* **The task**
Print the listing below exactly as written.

* **Data for review**
════════
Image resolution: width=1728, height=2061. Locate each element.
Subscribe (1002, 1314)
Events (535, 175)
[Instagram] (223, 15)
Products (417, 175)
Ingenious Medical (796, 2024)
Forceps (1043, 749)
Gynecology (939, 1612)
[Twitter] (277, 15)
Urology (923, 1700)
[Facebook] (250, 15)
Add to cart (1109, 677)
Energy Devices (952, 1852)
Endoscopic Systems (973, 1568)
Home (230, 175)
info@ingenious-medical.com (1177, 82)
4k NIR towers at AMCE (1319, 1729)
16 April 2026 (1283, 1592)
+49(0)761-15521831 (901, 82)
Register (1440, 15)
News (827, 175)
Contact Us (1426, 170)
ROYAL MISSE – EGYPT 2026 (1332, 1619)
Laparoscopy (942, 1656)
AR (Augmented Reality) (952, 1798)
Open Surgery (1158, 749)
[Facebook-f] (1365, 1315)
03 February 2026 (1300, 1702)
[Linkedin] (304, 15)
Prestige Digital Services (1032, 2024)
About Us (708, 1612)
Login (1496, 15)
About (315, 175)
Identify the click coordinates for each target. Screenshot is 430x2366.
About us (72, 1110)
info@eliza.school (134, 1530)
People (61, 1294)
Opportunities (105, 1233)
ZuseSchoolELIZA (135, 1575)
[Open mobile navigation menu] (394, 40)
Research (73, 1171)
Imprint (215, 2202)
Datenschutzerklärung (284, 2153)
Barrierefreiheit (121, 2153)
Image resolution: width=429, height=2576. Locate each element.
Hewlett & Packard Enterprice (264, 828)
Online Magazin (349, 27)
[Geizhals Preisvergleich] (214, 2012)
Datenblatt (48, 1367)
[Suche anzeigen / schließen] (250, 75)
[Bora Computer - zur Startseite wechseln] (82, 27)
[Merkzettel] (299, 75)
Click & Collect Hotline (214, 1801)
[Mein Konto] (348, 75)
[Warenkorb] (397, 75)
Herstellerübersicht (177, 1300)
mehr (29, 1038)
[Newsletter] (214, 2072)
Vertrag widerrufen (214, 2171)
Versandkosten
════════
* **Solution below**
Image resolution: width=1728, height=2061. Locate each element.
Subscribe (1002, 1314)
Events (535, 175)
[Instagram] (223, 15)
Products (417, 175)
Ingenious Medical (796, 2024)
Forceps (1043, 749)
Gynecology (939, 1612)
[Twitter] (277, 15)
Urology (923, 1700)
[Facebook] (250, 15)
Add to cart (1109, 677)
Energy Devices (952, 1852)
Endoscopic Systems (973, 1568)
Home (230, 175)
info@ingenious-medical.com (1177, 82)
4k NIR towers at AMCE (1319, 1729)
16 April 2026 (1283, 1592)
+49(0)761-15521831 (901, 82)
Register (1440, 15)
News (827, 175)
Contact Us (1426, 170)
ROYAL MISSE – EGYPT 2026 (1332, 1619)
Laparoscopy (942, 1656)
AR (Augmented Reality) (952, 1798)
Open Surgery (1158, 749)
[Facebook-f] (1365, 1315)
03 February 2026 (1300, 1702)
[Linkedin] (304, 15)
Prestige Digital Services (1032, 2024)
About Us (708, 1612)
Login (1496, 15)
About (315, 175)
Identify the click coordinates for each target. Screenshot is 430x2366.
About us (72, 1110)
info@eliza.school (134, 1530)
People (61, 1294)
Opportunities (105, 1233)
ZuseSchoolELIZA (135, 1575)
[Open mobile navigation menu] (394, 40)
Research (73, 1171)
Imprint (215, 2202)
Datenschutzerklärung (284, 2153)
Barrierefreiheit (121, 2153)
Image resolution: width=429, height=2576. Locate each element.
Hewlett & Packard Enterprice (264, 828)
Online Magazin (349, 27)
[Geizhals Preisvergleich] (214, 2012)
Datenblatt (48, 1367)
[Suche anzeigen / schließen] (250, 75)
[Bora Computer - zur Startseite wechseln] (82, 27)
[Merkzettel] (299, 75)
Click & Collect Hotline (214, 1801)
[Mein Konto] (348, 75)
[Warenkorb] (397, 75)
Herstellerübersicht (177, 1300)
mehr (29, 1038)
[Newsletter] (214, 2072)
Vertrag widerrufen (214, 2171)
Versandkosten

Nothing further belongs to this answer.